The cast and production staff list was not available for this commentary.


It’s not only southern whites that mistreated blacks; their fellows did a good job when they had the opportunity. We find ourselves in the rural south sometime in the early 20th century. Big wheel Albert comes looking for a wife, and he’d prefer the young and attractive Nettie, but her daddy Alphonso won’t sell her. Instead he unloads his less attractive daughter Celie by tossing a cow in on the deal. Albert treats Celie as bad as any slave; she does nothing right or fast enough. He openly sleeps with the exotic singer Shug Avery and conceals the only mail Celie gets from her sister. And then things get nasty.

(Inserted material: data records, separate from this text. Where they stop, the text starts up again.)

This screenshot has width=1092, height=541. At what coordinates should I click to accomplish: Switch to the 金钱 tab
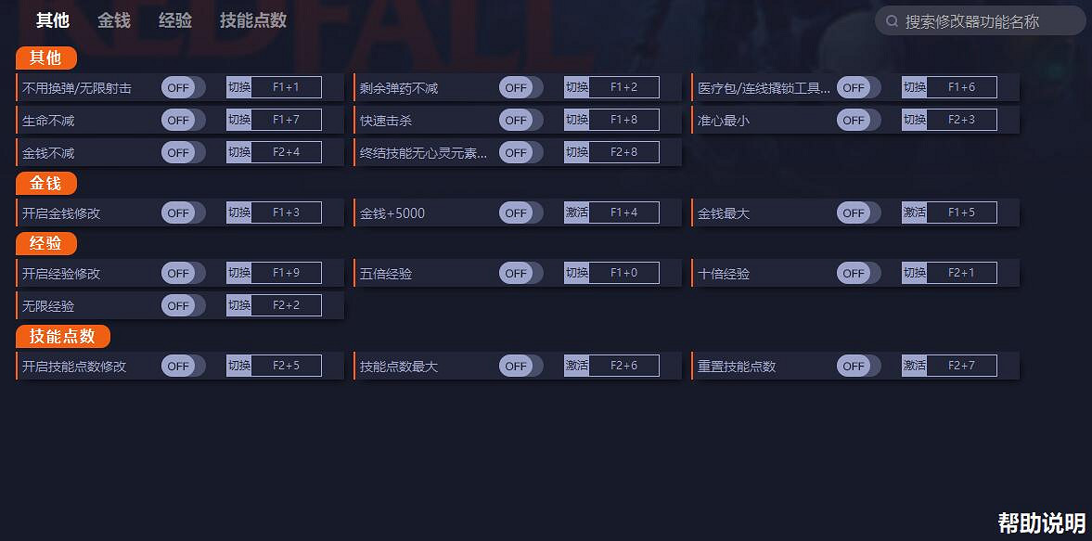(x=114, y=20)
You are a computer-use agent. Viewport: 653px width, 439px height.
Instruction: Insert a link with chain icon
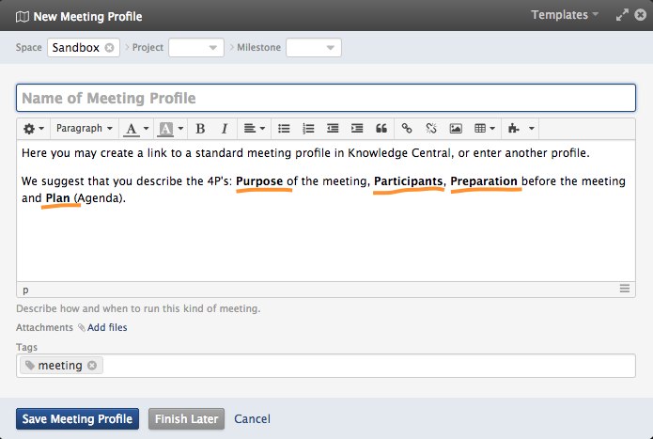tap(407, 128)
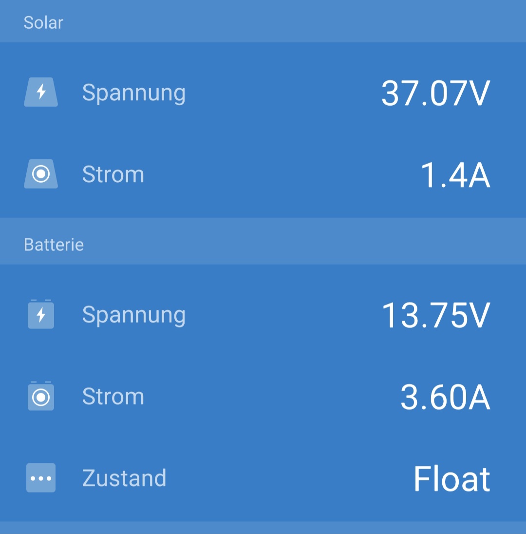This screenshot has width=526, height=534.
Task: Tap the Strom label under Batterie
Action: point(113,397)
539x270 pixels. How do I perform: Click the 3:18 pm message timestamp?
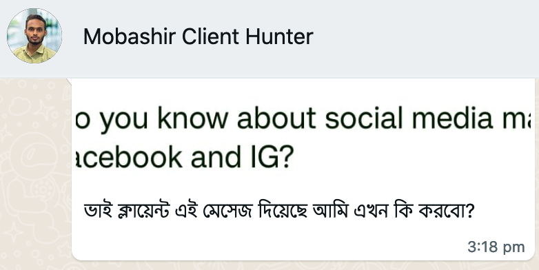(x=496, y=247)
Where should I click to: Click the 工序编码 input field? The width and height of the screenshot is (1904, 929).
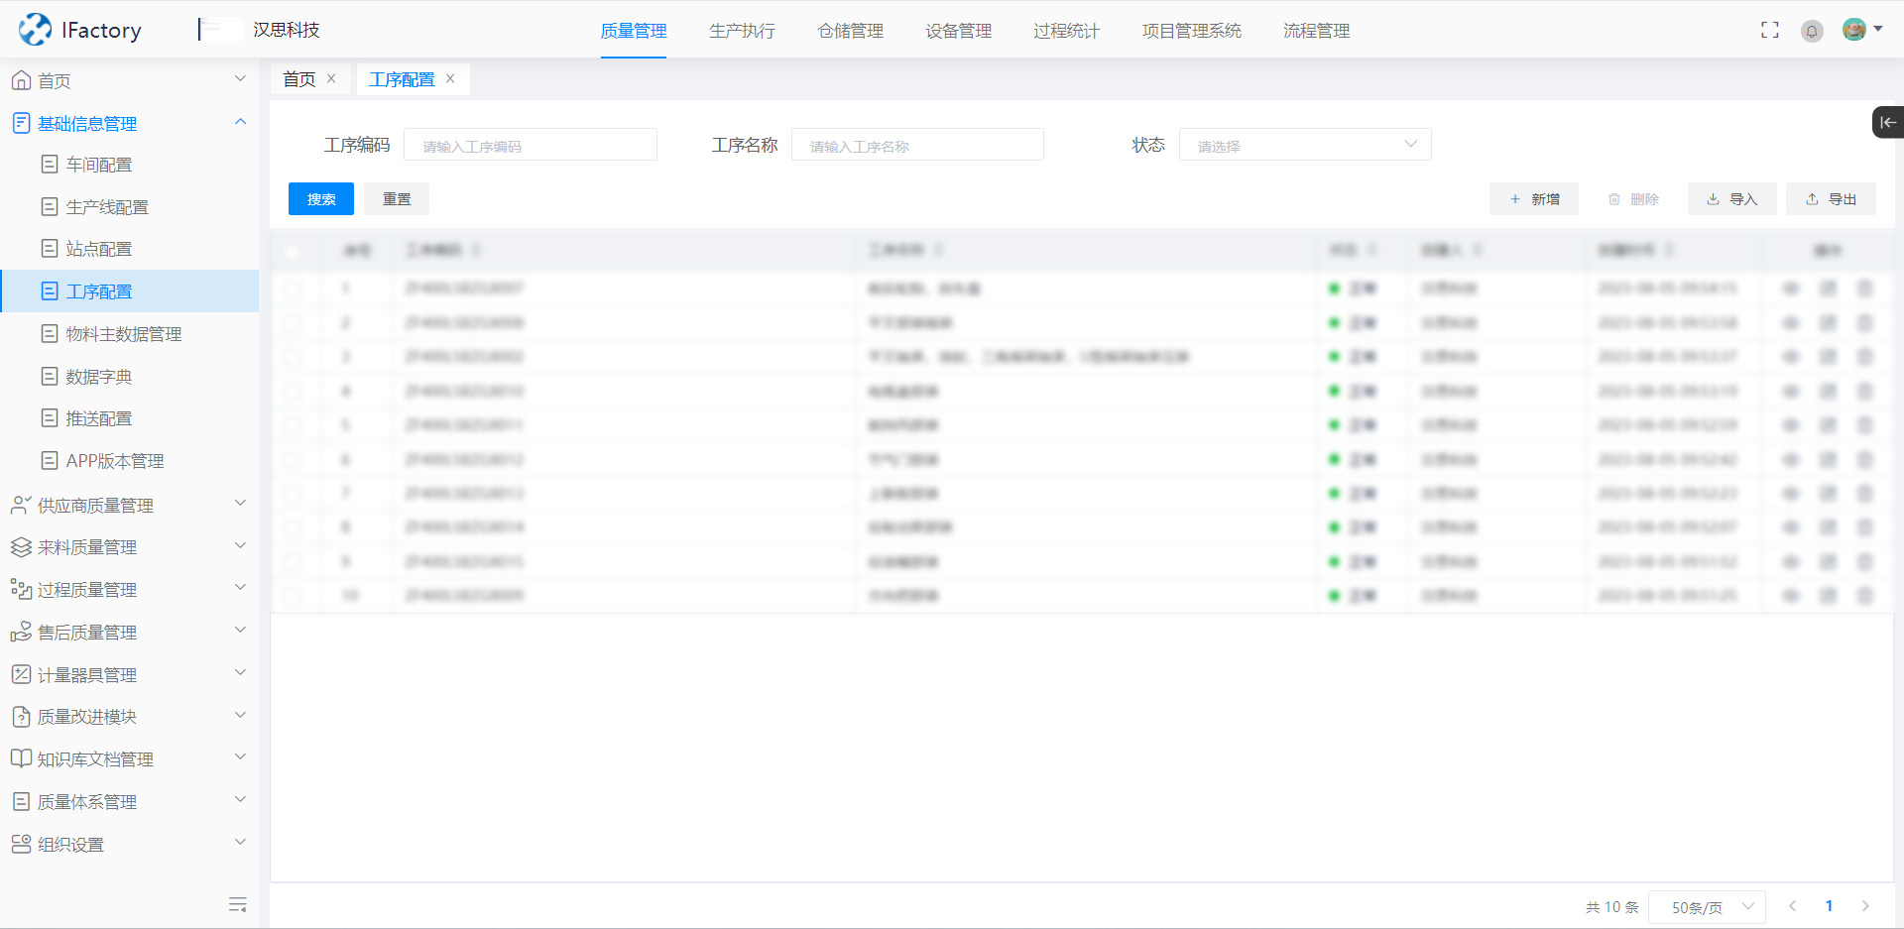[x=530, y=146]
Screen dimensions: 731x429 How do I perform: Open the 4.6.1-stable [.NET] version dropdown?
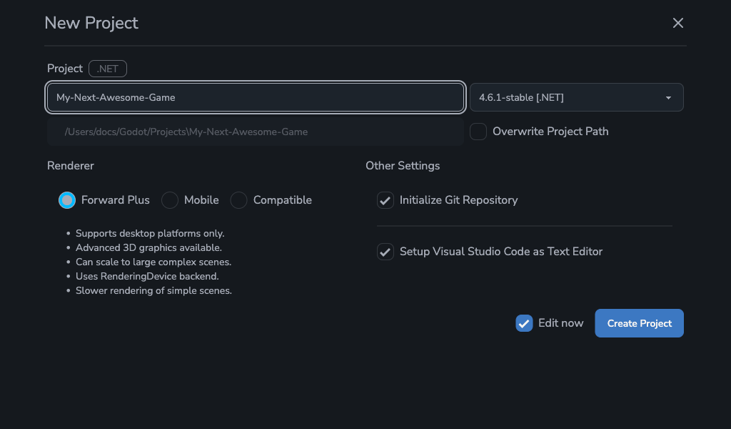pos(576,97)
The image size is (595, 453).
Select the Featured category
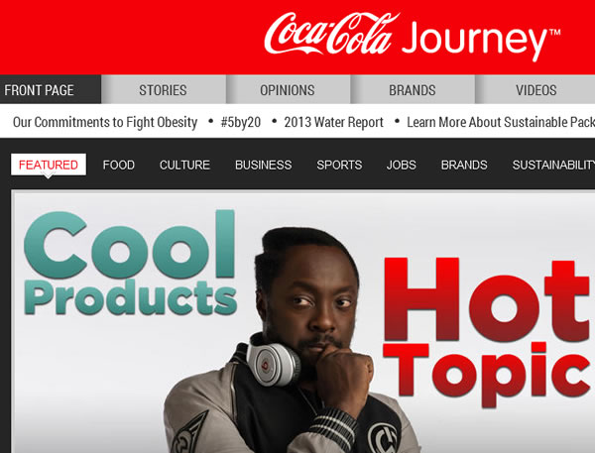[x=49, y=165]
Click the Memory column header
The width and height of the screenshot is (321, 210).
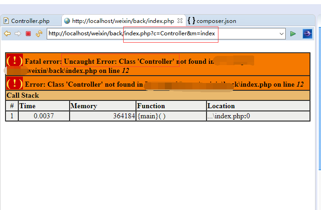[x=102, y=106]
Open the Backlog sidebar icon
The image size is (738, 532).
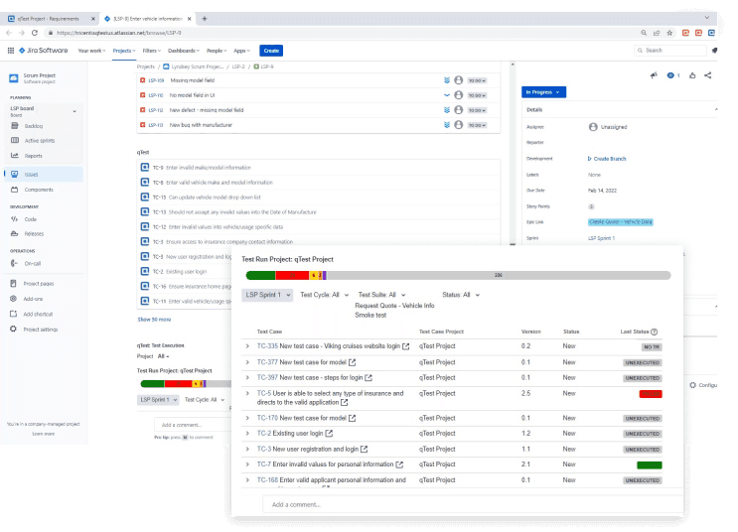pos(15,126)
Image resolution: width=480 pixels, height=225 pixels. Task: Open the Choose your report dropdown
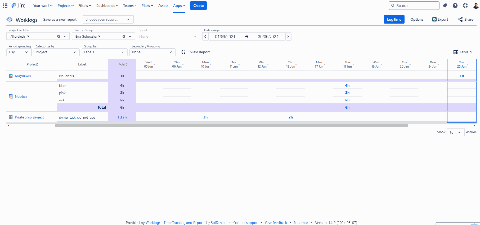(x=108, y=19)
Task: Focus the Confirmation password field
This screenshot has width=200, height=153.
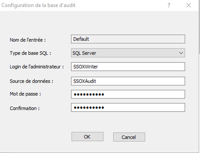Action: tap(128, 107)
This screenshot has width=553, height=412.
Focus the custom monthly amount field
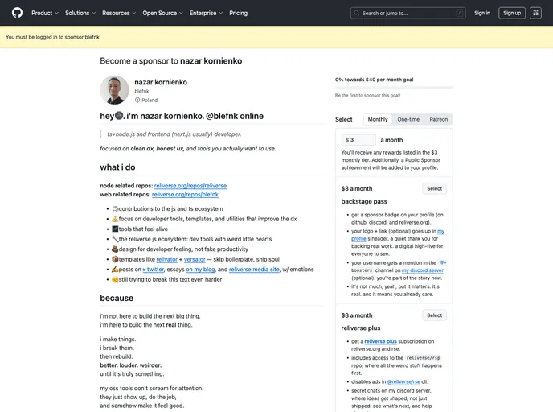tap(362, 140)
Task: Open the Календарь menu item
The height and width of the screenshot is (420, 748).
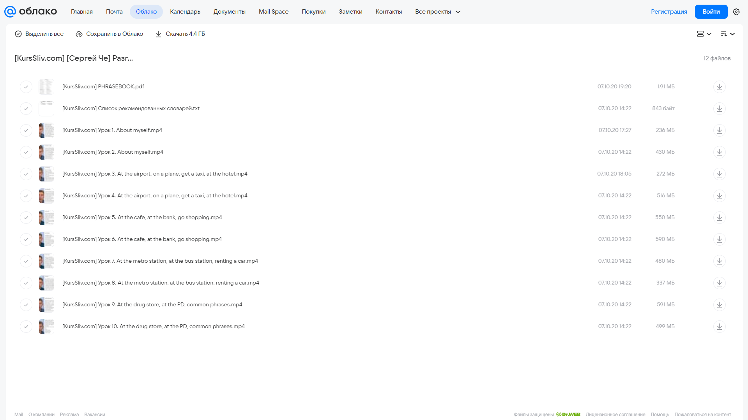Action: (185, 12)
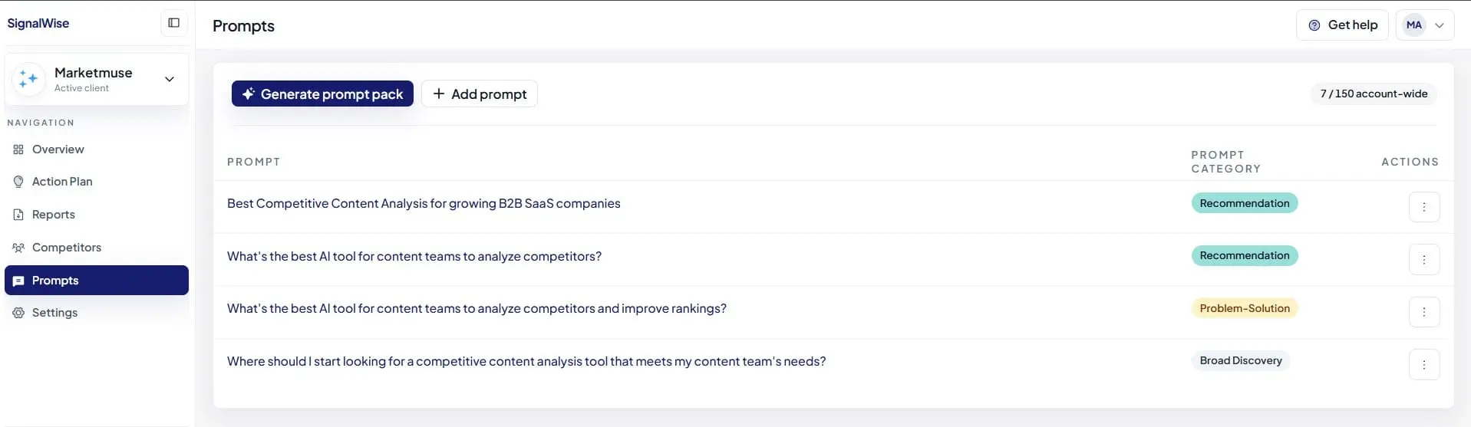Click the Marketmuse sparkle logo icon
The height and width of the screenshot is (427, 1471).
click(x=28, y=79)
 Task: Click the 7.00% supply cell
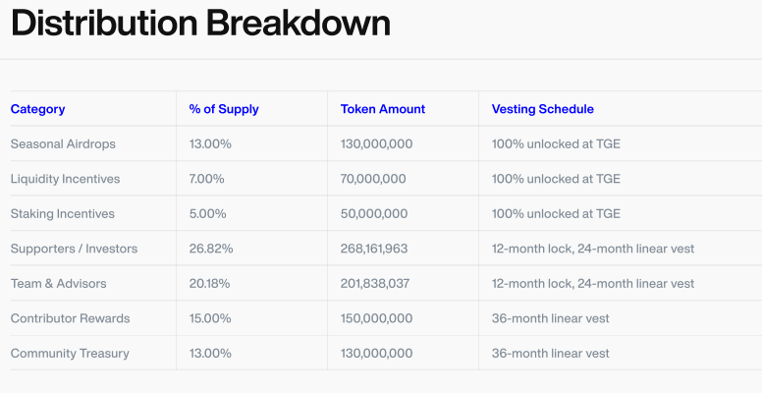[207, 179]
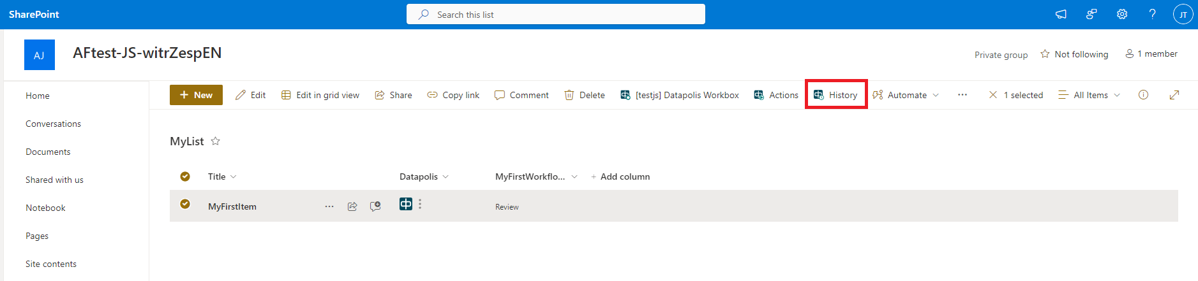Click the Datapolis icon in MyFirstItem row
The width and height of the screenshot is (1198, 281).
[x=405, y=204]
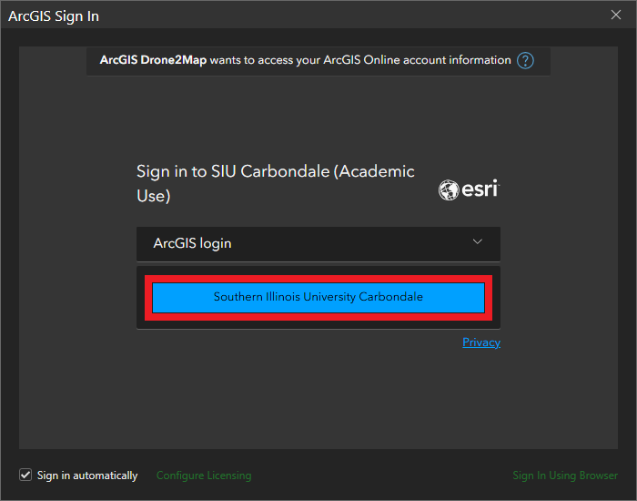Viewport: 637px width, 501px height.
Task: Expand the ArcGIS login chevron arrow
Action: tap(478, 242)
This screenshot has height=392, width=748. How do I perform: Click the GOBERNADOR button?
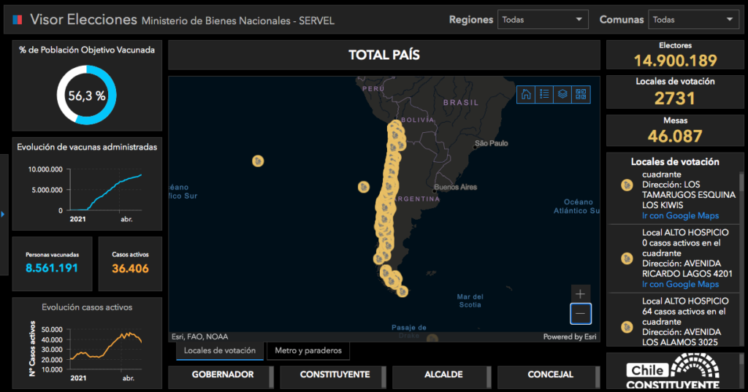(x=222, y=375)
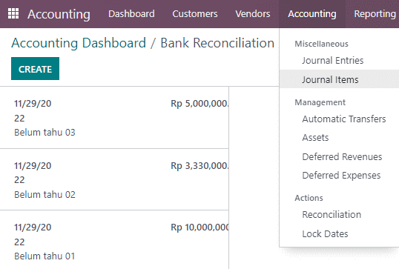
Task: Click the Accounting app title
Action: [x=59, y=14]
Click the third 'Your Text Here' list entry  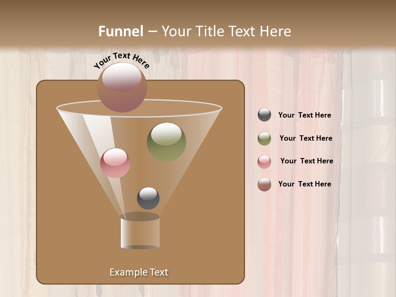307,161

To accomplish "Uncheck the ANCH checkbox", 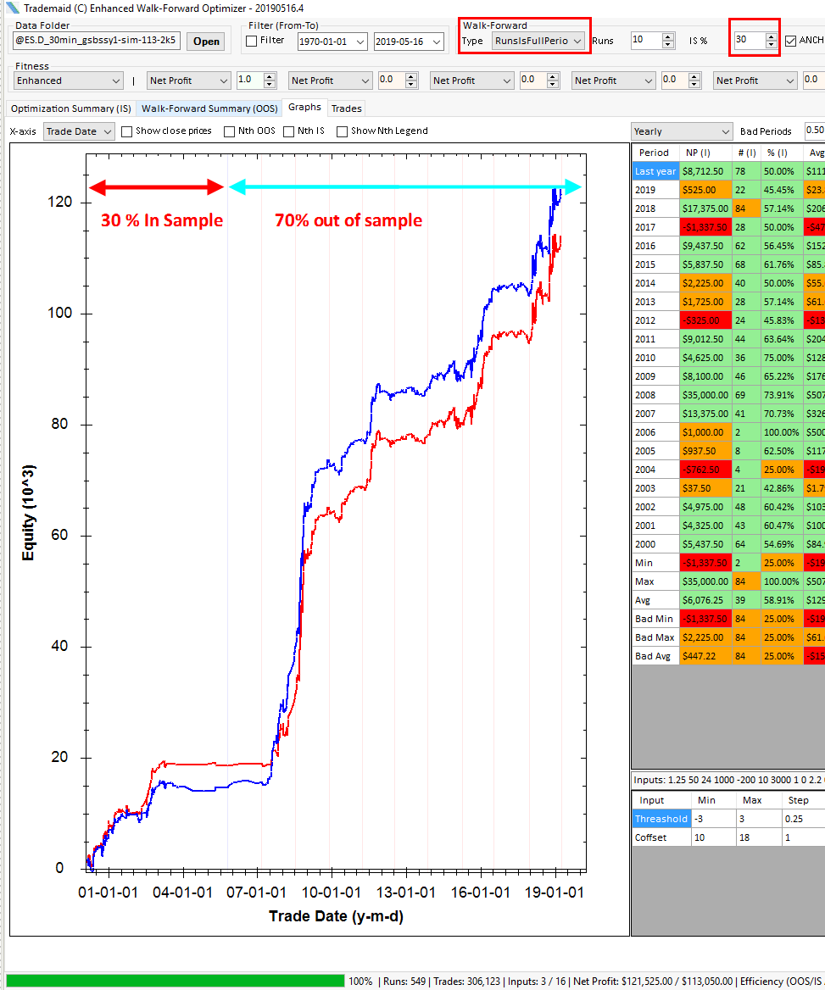I will click(790, 41).
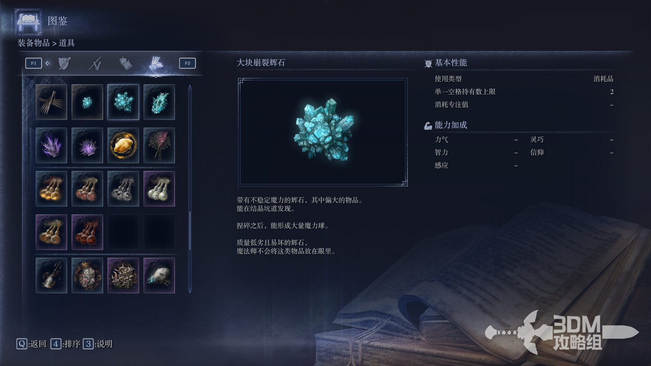The image size is (651, 366).
Task: Select the golden glowing stone item
Action: coord(123,145)
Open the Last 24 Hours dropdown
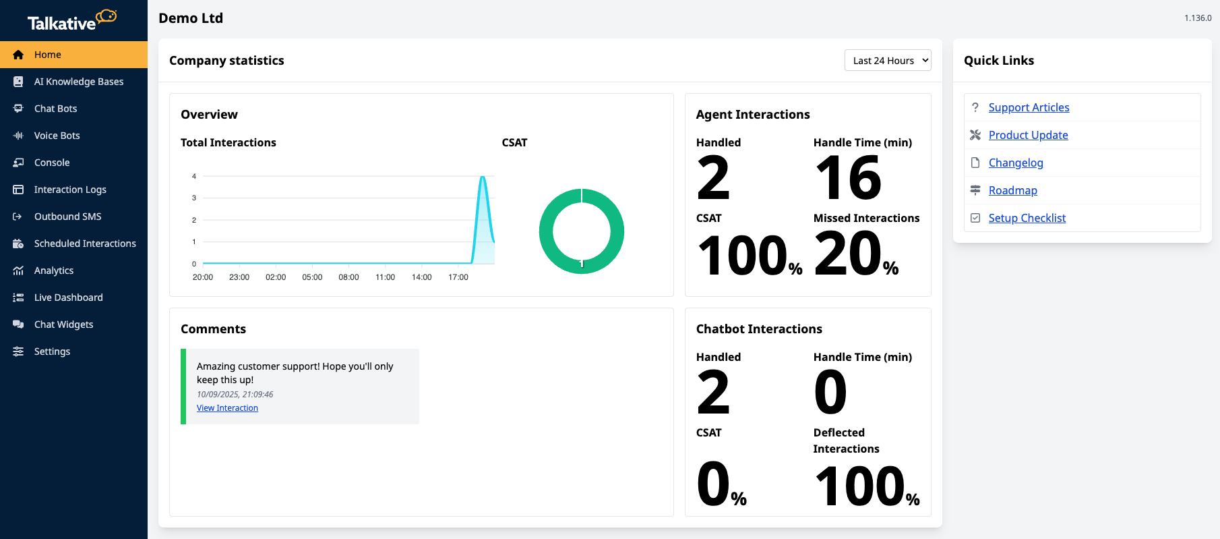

Part soap opera, part social commentary, part slice of life, “The Color Purple” is the sort of complex personal journey that makes for a great entertainment with multiple conflicts, split loyalties, and plenty of good Gospel and Blues music. “Huckleberry Pie” gets things going, but it’s Shug’s jook joint songs I hummed out the door: “To Beautiful for Words” and “Push the Button”. Voices were all strong and well-cast, and the set was simple yet effective

“The Color Purple” makes for challenging opening show in the recently renovated Sanford theater space last occupied by “Dangerous Theater.” There were a few opening night glitches: the sound levels blasted, the cup holders tended to break loose, and the programs didn’t make it to the show on time. But Mr. Critzer put up a great show we all enjoyed, and he’s now a good bit closer to the Orlando audience than his previous venue in Eustis. Take some time to drive up to bustling Sanford, the area is full of dining and drinking opportunities, parking is free, and that darned 17-92 widening project is almost done.